I want to take a Movie Site Tour in Boston. I've taken the tours in Los Angeles and Monterey and San Francisco. But never in my own back yard.

I want to rent a bike and explore the HarborWalk.

And the Cape Cod Rail Trail, too. 

I want to go to Nauset Beach and Provincetown for a day.

And spend a weekend at Scarborough Beach in Maine and walk the cliff walk at Prouts Neck, because this little finger of land is my favorite place in the world.

I want to go to Sullivan's at Castle Island and eat a lobster roll at least once a week, because Sullivan's has the best lobster rolls — all lobster, no fillers — and the best prices.

I want to take advantage of Free Fridays with the kids and check out all the museums.

I want to drive to Hudson, N.Y., and visit my cousins who are all grown up now. Who spent so many summer days with me when they were little and their mom drove them to me.

I want to sit on my deck and read "Fish" because the author, Gregory Mone, lives in my town and a friend gave me his book three years ago, and unless I write "Read 'Fish' " on a piece of paper and pull it out of a bowl, this will not happen because it's a kids' book, and there's always something more pressing to read when you're an adult. 

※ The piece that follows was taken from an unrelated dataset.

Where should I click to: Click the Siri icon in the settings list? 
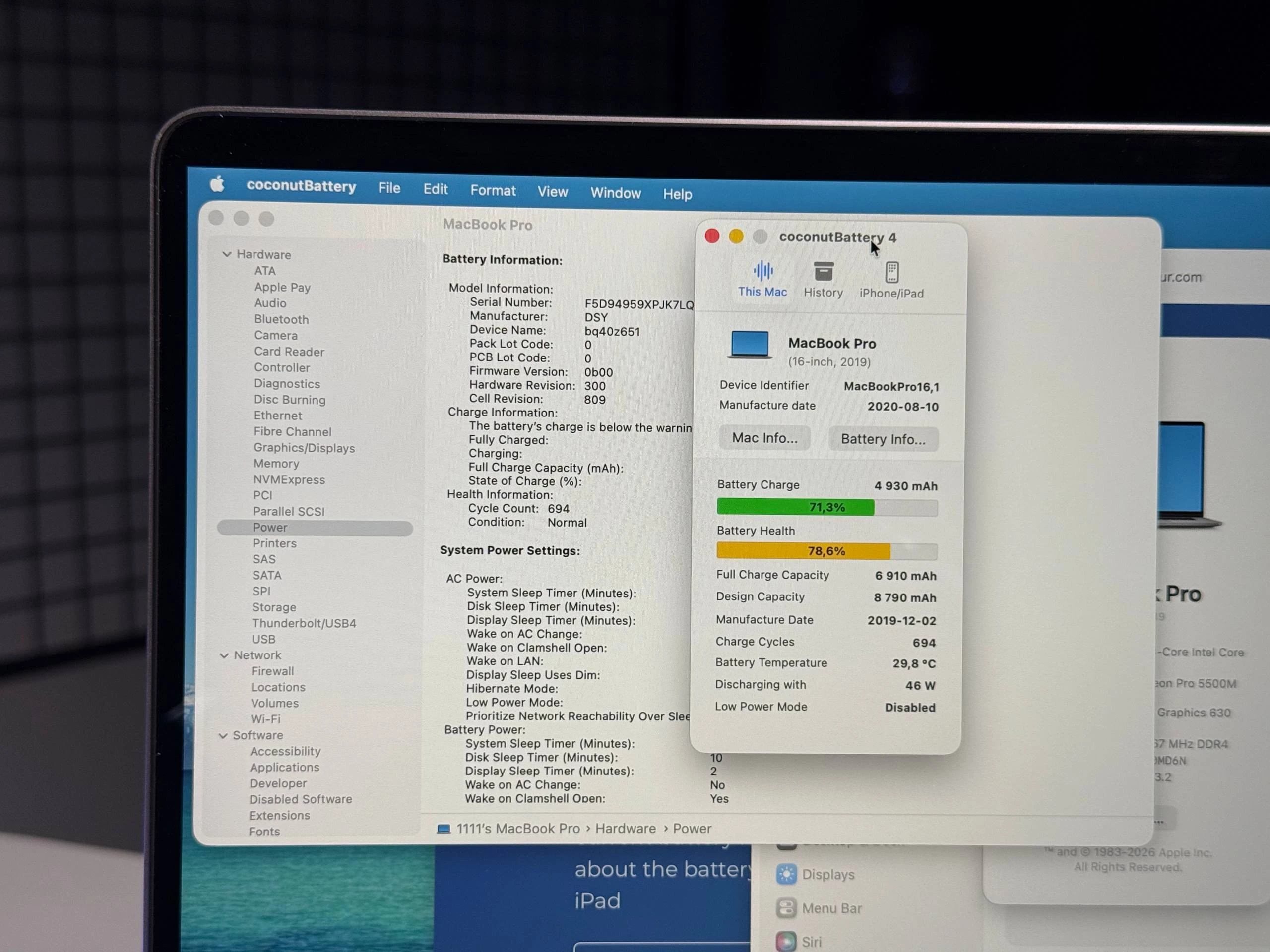pyautogui.click(x=785, y=940)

I want to drop in on my friend Lois because I haven't seen her in way too long a time. 

I want to go to the Napoleon Room at Club Cafe not just every Wednesday night, when Michael Kreutz sings and plays Broadway show tunes, which I do all year. I want to go and hear live music there other nights, every night that I can.

Maybe it's impossible to do what you want when you're not on vacation or subletting someone else's place. Maybe it's impossible to ignore dirty floors and grass that needs to be cut, bills and laundry and work you should do, or someone who needs something now.

But for this summer anyway, I am going to try.